Problem to solve ->
Going through the data below, copy out each line where the word "next" shows up.

[Saved data entries]
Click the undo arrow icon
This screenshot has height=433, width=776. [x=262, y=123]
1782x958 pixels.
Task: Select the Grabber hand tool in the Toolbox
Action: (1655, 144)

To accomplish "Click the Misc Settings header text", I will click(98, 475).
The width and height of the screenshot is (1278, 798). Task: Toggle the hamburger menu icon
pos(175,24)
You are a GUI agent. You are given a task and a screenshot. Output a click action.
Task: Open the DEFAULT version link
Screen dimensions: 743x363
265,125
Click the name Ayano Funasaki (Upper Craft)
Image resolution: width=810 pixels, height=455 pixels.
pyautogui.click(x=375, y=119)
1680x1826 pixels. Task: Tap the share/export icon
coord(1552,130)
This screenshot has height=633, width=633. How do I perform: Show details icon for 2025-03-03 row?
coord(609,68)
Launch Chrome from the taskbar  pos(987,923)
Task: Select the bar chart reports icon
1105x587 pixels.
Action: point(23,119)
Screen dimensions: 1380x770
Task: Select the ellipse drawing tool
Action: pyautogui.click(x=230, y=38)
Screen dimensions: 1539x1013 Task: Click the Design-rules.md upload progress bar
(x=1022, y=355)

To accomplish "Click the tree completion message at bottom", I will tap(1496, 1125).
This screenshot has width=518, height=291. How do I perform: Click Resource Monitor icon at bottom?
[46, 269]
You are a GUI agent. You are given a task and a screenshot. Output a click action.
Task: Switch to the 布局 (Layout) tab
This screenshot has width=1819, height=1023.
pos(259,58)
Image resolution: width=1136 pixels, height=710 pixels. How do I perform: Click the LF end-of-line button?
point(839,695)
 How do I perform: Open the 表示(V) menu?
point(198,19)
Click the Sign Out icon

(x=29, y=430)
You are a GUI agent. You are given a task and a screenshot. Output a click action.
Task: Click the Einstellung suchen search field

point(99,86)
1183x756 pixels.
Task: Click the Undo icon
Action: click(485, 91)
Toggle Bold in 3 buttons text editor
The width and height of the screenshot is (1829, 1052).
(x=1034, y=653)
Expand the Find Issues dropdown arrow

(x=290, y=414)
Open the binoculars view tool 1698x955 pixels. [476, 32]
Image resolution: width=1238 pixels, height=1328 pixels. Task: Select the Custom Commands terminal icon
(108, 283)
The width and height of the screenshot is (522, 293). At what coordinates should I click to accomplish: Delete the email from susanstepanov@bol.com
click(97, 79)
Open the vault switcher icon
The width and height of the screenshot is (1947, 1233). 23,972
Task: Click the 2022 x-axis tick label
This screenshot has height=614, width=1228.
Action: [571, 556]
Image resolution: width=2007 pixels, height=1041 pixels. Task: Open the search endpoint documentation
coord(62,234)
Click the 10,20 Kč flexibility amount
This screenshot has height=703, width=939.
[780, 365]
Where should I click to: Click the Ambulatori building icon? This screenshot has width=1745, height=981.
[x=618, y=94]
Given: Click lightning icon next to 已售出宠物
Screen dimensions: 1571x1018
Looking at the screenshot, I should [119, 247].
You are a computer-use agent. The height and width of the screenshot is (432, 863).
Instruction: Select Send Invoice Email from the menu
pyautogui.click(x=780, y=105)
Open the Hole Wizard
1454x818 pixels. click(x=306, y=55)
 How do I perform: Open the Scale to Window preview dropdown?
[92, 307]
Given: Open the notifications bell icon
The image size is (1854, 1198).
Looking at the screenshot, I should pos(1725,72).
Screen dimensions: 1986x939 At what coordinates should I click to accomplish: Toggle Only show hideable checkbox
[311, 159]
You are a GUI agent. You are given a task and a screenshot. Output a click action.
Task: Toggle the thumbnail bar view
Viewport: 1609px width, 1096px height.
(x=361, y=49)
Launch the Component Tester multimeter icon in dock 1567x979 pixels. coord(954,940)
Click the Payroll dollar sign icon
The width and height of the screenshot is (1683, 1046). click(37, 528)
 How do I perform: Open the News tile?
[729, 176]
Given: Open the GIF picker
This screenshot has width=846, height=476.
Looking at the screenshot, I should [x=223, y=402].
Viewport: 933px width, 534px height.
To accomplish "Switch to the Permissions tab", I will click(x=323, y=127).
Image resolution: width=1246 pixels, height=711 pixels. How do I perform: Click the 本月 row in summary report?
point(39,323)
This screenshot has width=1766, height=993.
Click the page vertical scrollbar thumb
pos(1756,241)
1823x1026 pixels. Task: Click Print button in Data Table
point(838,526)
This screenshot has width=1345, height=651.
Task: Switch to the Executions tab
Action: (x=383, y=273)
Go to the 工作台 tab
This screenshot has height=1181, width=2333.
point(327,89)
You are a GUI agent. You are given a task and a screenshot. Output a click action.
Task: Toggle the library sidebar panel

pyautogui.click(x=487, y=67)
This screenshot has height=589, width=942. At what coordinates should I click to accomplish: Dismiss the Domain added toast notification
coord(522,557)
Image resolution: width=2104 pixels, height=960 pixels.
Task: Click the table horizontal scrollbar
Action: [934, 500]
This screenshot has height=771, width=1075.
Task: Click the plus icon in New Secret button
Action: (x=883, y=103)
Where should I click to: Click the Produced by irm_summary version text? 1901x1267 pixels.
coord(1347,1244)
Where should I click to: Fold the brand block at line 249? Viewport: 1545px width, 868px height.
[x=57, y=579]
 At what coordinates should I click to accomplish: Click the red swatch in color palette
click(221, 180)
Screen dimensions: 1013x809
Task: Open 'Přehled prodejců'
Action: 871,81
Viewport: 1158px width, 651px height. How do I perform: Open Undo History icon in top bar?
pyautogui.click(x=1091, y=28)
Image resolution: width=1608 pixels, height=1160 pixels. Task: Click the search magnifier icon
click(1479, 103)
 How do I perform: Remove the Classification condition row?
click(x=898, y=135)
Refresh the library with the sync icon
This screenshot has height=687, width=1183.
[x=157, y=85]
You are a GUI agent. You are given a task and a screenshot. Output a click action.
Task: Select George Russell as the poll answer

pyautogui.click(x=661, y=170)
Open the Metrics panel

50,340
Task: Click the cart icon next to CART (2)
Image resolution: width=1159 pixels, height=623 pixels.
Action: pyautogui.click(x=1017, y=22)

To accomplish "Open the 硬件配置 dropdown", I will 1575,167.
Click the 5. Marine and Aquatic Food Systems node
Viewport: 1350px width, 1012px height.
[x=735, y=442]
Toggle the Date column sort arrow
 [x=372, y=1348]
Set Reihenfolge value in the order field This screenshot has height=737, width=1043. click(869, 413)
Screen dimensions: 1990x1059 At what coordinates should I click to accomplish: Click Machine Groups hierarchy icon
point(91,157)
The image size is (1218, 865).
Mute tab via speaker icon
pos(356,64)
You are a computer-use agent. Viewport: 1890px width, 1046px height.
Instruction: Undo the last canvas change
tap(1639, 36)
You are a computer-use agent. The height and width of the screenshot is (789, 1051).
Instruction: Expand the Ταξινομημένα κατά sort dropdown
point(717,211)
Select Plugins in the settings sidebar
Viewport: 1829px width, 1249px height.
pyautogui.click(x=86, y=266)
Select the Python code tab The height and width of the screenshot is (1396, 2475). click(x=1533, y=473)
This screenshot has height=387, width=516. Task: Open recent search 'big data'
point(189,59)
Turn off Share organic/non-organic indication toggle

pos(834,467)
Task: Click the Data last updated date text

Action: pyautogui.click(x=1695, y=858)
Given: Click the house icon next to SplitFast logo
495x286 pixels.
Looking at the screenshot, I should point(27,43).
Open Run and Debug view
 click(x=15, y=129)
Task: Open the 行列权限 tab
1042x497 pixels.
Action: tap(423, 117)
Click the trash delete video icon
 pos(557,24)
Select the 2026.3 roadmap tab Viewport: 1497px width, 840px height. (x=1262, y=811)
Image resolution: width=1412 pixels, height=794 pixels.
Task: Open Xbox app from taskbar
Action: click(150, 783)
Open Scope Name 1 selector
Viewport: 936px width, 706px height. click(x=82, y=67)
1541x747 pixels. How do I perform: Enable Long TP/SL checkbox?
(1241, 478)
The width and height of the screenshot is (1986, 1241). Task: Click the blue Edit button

Written answer ->
Given: Click lightning icon next to 已售出宠物
Task: Click the cart icon next to CART (2)
Given: Click the house icon next to SplitFast logo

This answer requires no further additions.